The Road to 2025 in New Jersey is already heating up. New Jersey insiders are notorious for picking their favorites and trying to eliminate formidable competitors. But this strategy is predictable, tired and stale. A clear example is the recent attempt to target Mayor Ras Baraka for his city’s low participation in arguably safe races. This is a misfire at best. If anything, criticism this early only boosts Baraka’s strong chances for a possible national run.
The city of Newark, the state’s largest municipality and a Democratic stronghold for all statewide elections.
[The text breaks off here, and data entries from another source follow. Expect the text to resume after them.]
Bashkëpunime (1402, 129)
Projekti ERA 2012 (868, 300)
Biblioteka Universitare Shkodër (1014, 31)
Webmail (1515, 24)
However, critics are now trying to draw attention to less than usual numbers during the mayoral campaign, ignoring the well-known fact that this is a typical scenario for incumbents – particularly the few who easily win for a third term. They also point to low numbers for subsequent races but conveniently cover up the fact that there was little to no competition among them. It’s fair to assume that the Newarkers simply didn’t feel the fear of a possible leadership change looming over them like so many others in the state and around the country. Either way, these insiders are coming out of the gate with attacks a little earlier than usual, which just indicates they fear potential rivals like Baraka – and feared very early on.
Consistent voter engagement is incredibly important — especially in a state like New Jersey, where we’re one of only two states in the country that hosts major elections every year. For example, in 2021, Gov. Murphy faced a surprisingly close race despite being the incumbent, the state’s chief speaker during the pandemic, and the owner of a sizeable war chest. Looking ahead to 2025, none of the supposed Democratic hopefuls have any of those assets. Additionally, Black and Brown voters — particularly those who came from the Newark area — allowed Murphy to remain the state’s top leader.
Against this backdrop, Democrats and like-minded progressives must focus their efforts on agreeing on issues dear to our country’s hearts: women’s reproductive rights, the high cost of living, jobs and more. The midterms of 2022 have just shown us that we can prevent a red wave with these values. And thanks to recent Supreme Court decisions, the states have been given more power over our individual liberties – making New Jersey’s race for Drumthwacket critical.
Not to mention that the party needs to make room for an entirely new and growing generation of young voters who care less about party allegiance and more about issues like climate change, student debt, voting rights, social justice and so on. Engaging this audience and bringing them into the herd will require an “all hands on deck” approach, and an approach that will undoubtedly require a voice like that of Baraka and the Newark voters to get on board.
Which brings us back to the needless sham attack on the all-important Newark electorate. This “insider strategy” of finding fault with the core group of voters that EVERY statewide candidate will demand would be ridiculous if it weren’t so damn disrespectful. True political activists from across the state know only too well that attempting to count Ras Baraka and the community behind him so early is unwise and very ill-timed. Nobody should have to deal with friendly fire while the real opposition is laughing up to West State Street. So let’s be clear you will need Ras Baraka’s support to get there – never mind.
Larry Hamm is an advisor to Newark Mayor Ras Baraka.